Dataset entries:
<<<<

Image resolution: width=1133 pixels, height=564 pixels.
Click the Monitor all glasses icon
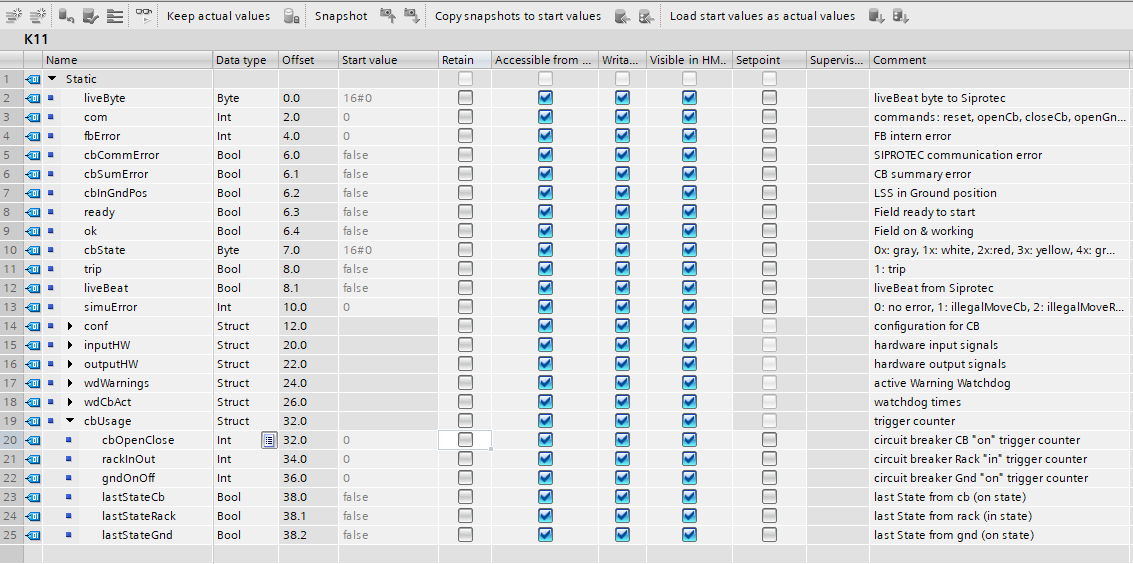[145, 16]
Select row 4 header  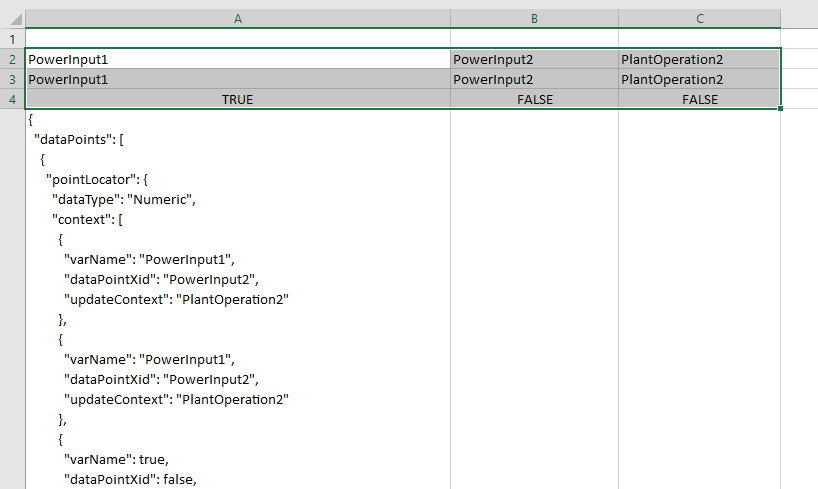12,99
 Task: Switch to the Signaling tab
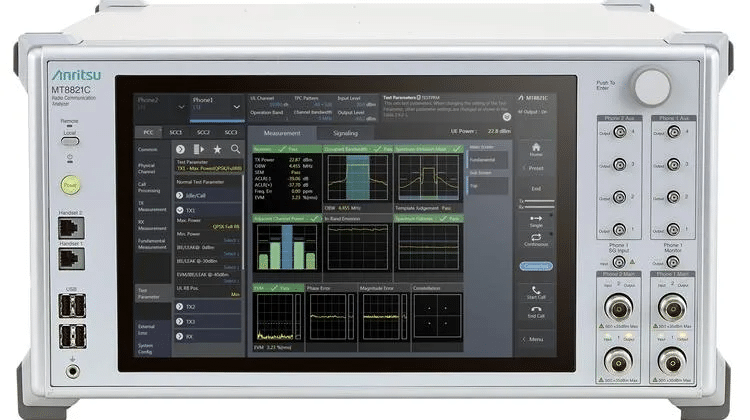[345, 132]
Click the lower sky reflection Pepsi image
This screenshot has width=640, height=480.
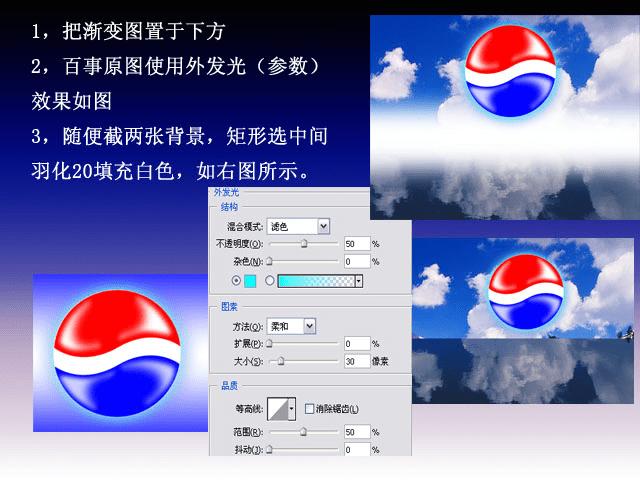[x=523, y=321]
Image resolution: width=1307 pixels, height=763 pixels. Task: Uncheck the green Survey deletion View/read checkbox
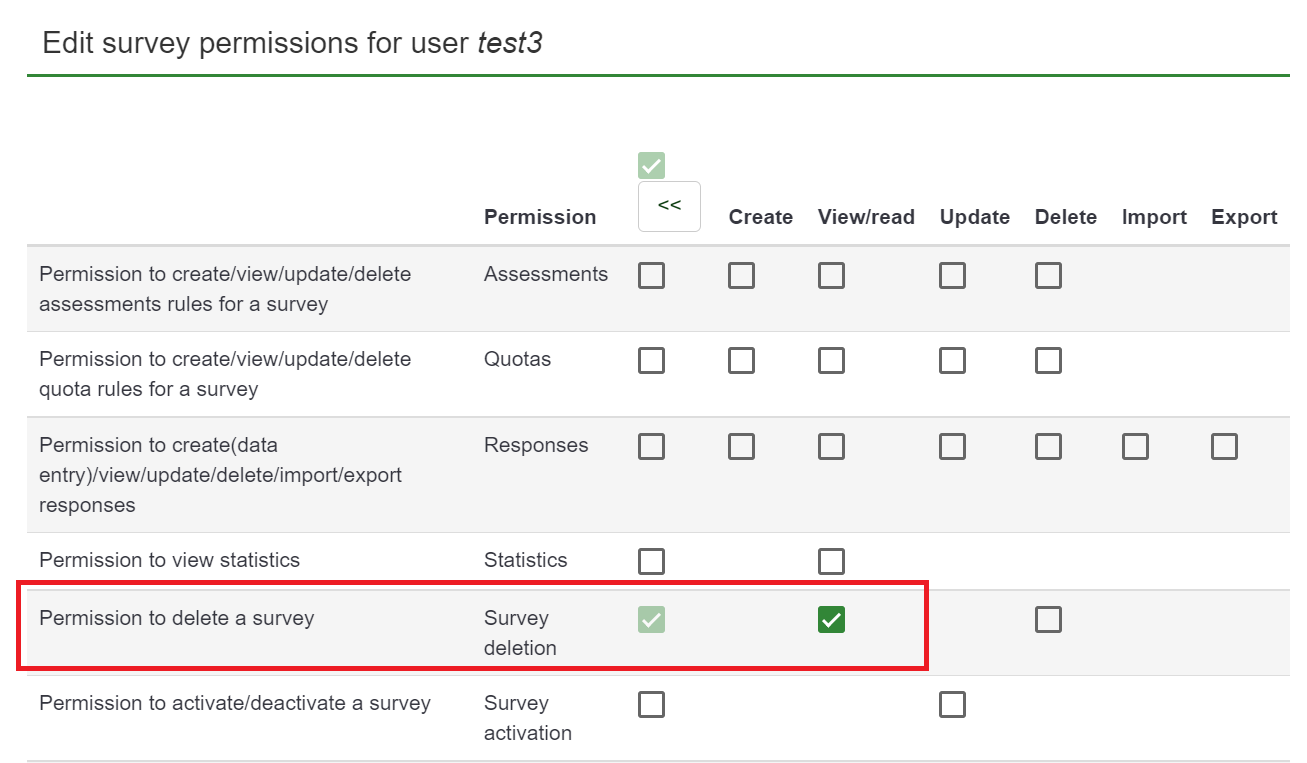pyautogui.click(x=831, y=620)
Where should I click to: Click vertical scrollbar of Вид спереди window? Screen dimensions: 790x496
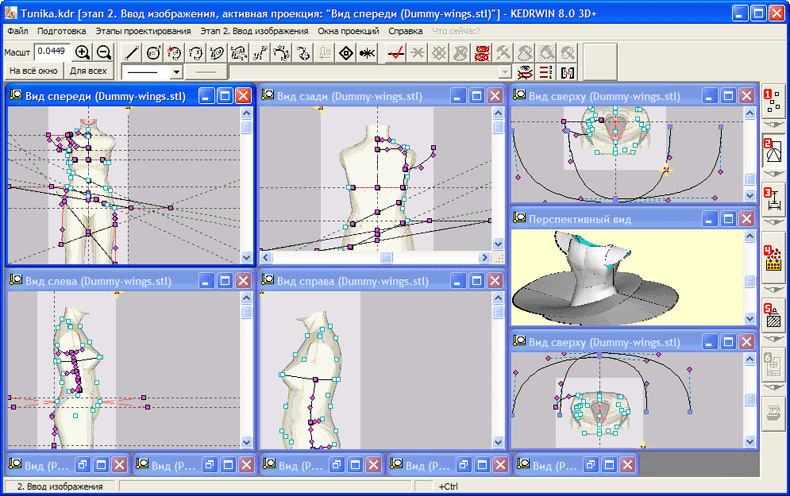coord(246,180)
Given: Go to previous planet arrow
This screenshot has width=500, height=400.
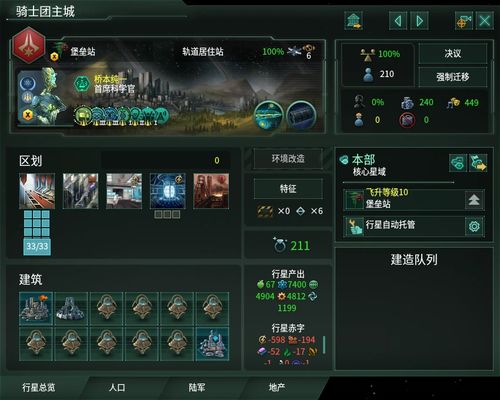Looking at the screenshot, I should point(398,21).
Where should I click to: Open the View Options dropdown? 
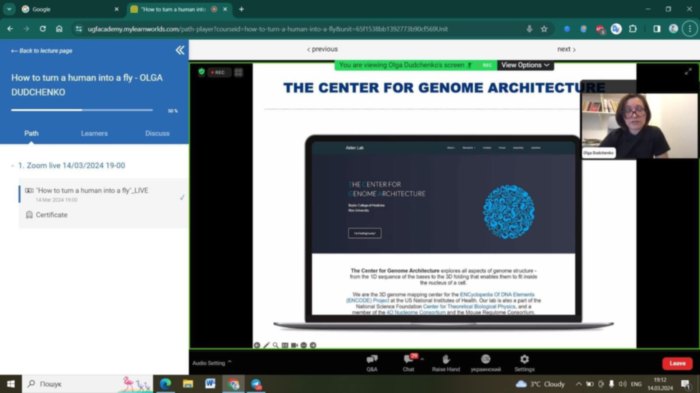(x=525, y=65)
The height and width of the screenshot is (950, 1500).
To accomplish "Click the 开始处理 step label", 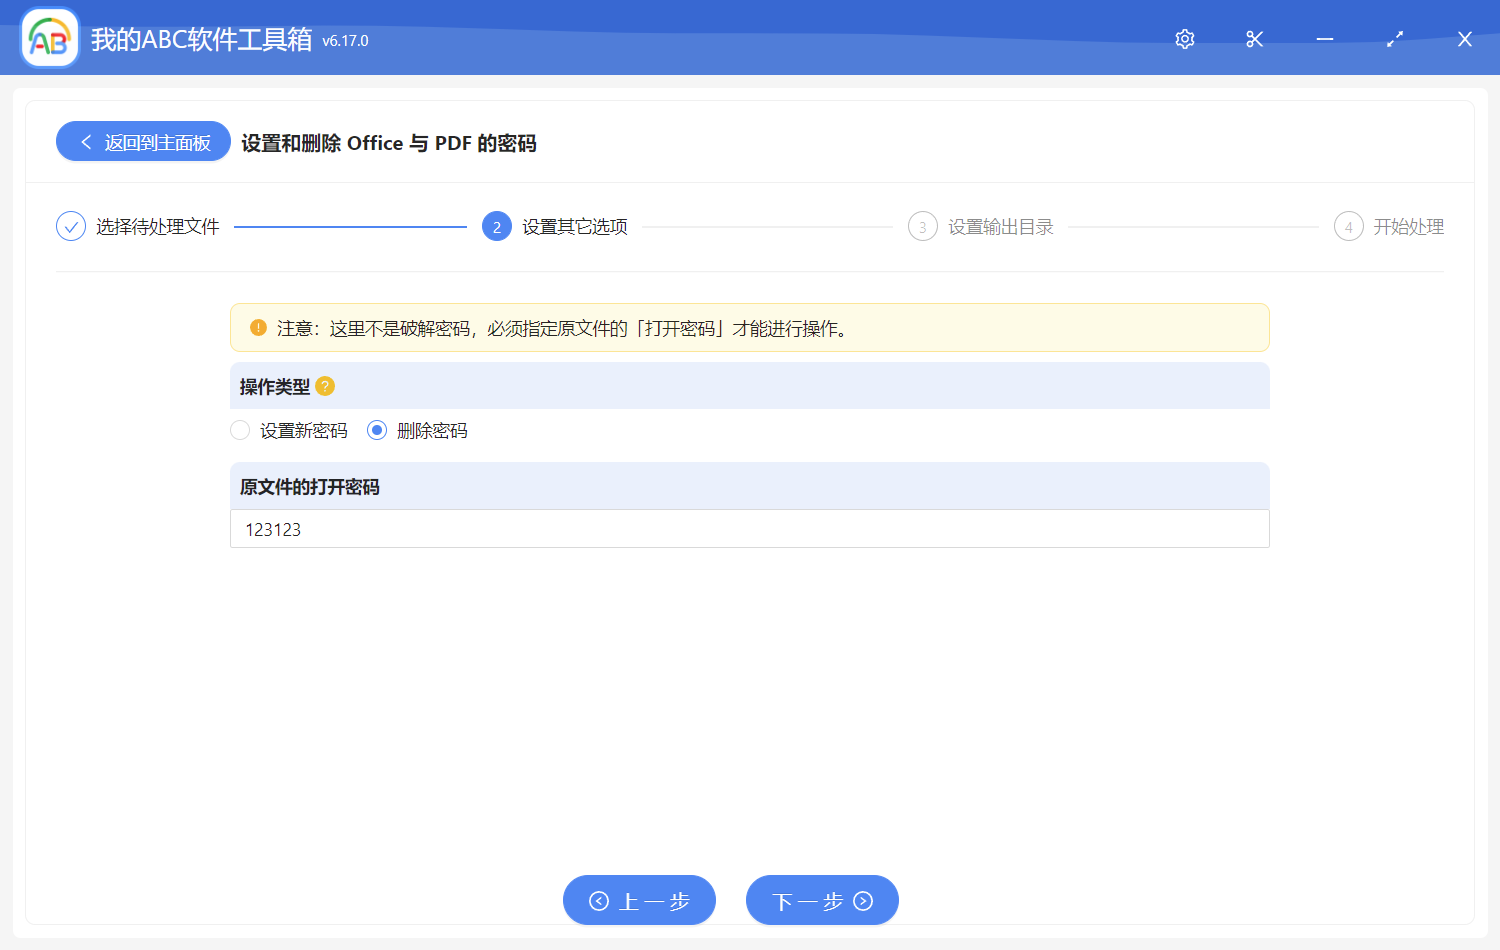I will [x=1413, y=226].
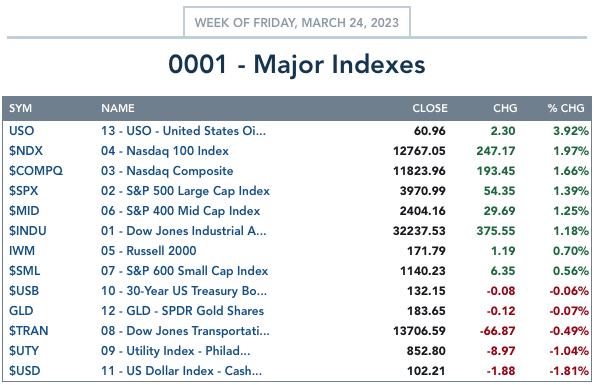Sort by CLOSE column header

tap(430, 108)
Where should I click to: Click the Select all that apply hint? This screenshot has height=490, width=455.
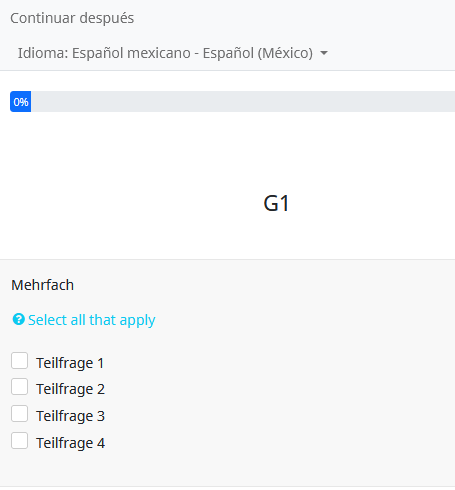coord(92,320)
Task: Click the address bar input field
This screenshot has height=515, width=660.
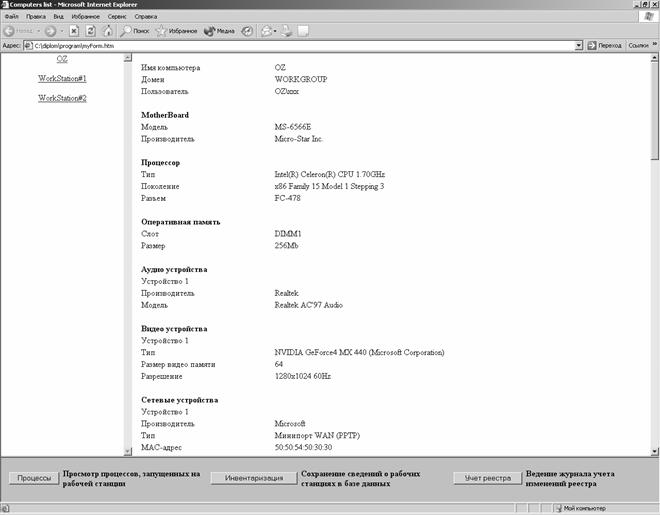Action: [300, 46]
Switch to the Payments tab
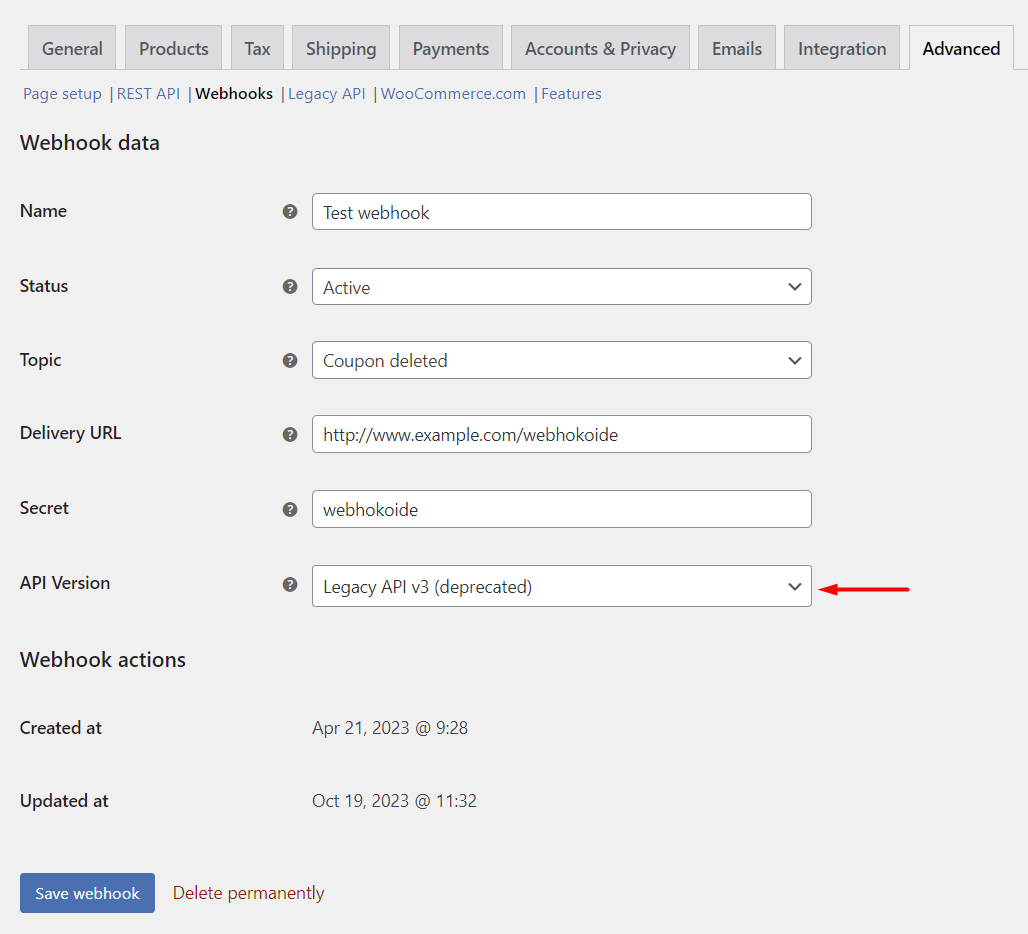Screen dimensions: 1028x934 point(450,48)
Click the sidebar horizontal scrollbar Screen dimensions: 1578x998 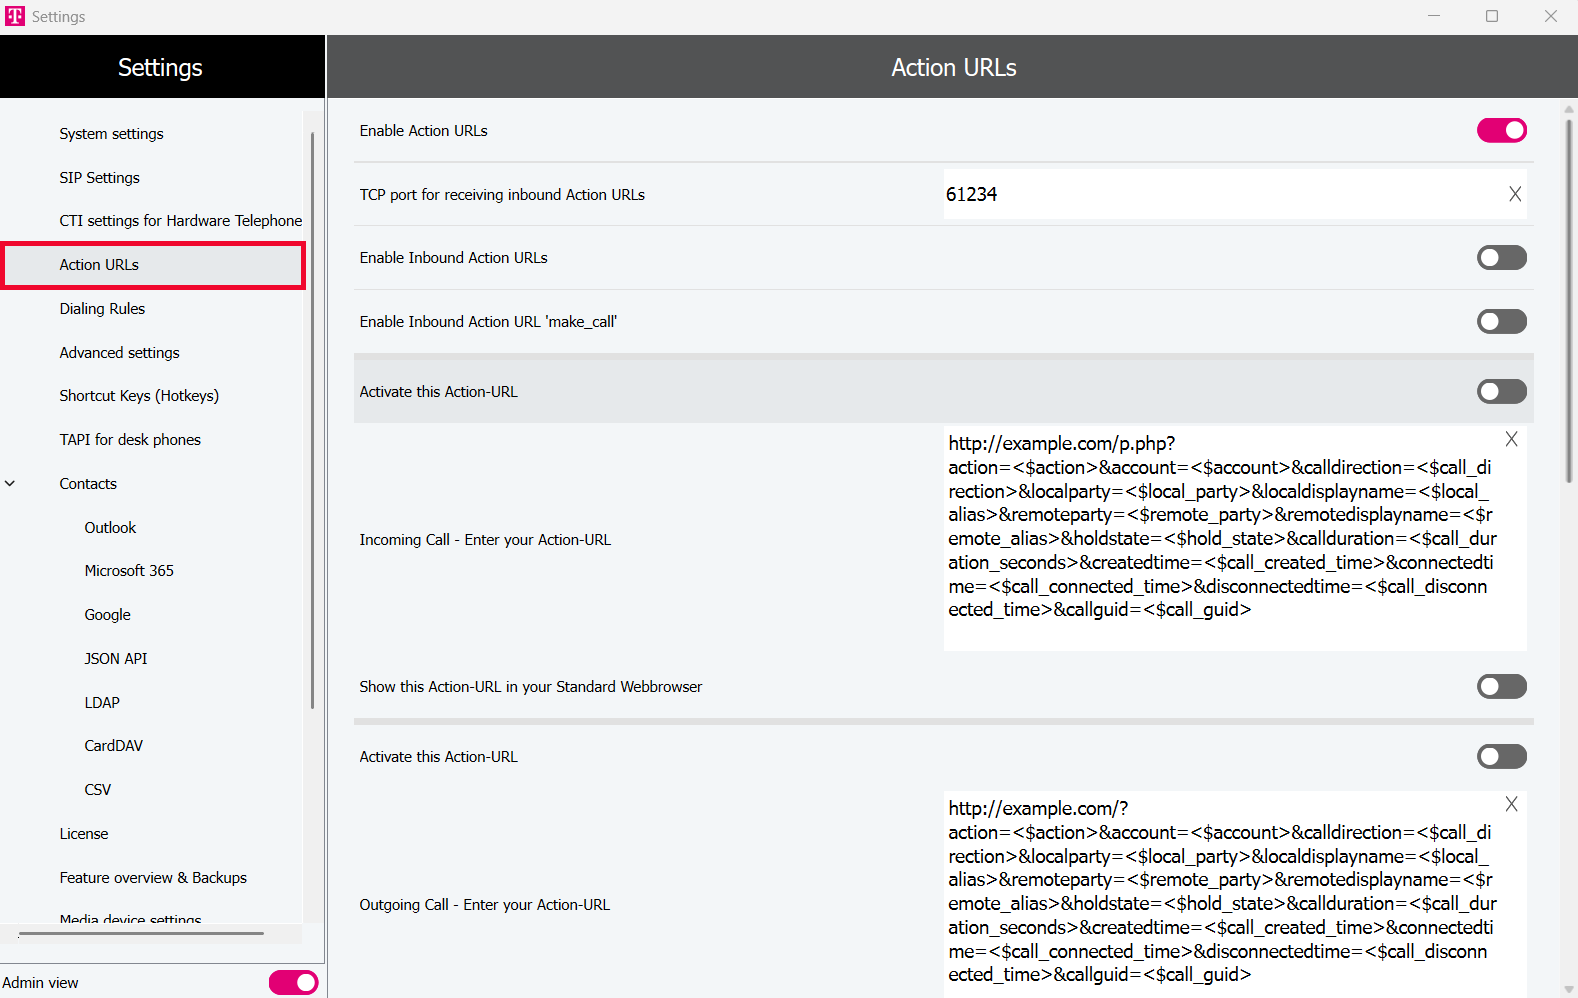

>>>>

[Work instruction]:
A word-for-word copy is needed of the lines from the line with "Where should I click to: Click the" through the last line of the entries above, with both ends kept and the pictures dropped.

[Result of this exercise]:
Where should I click to: Click the Select all that apply hint? This screenshot has height=490, width=455.
coord(92,320)
Task: Click the address bar input field
This screenshot has height=515, width=660.
Action: [300, 46]
Switch to the Payments tab
Screen dimensions: 1028x934 point(450,48)
Click the sidebar horizontal scrollbar Screen dimensions: 1578x998 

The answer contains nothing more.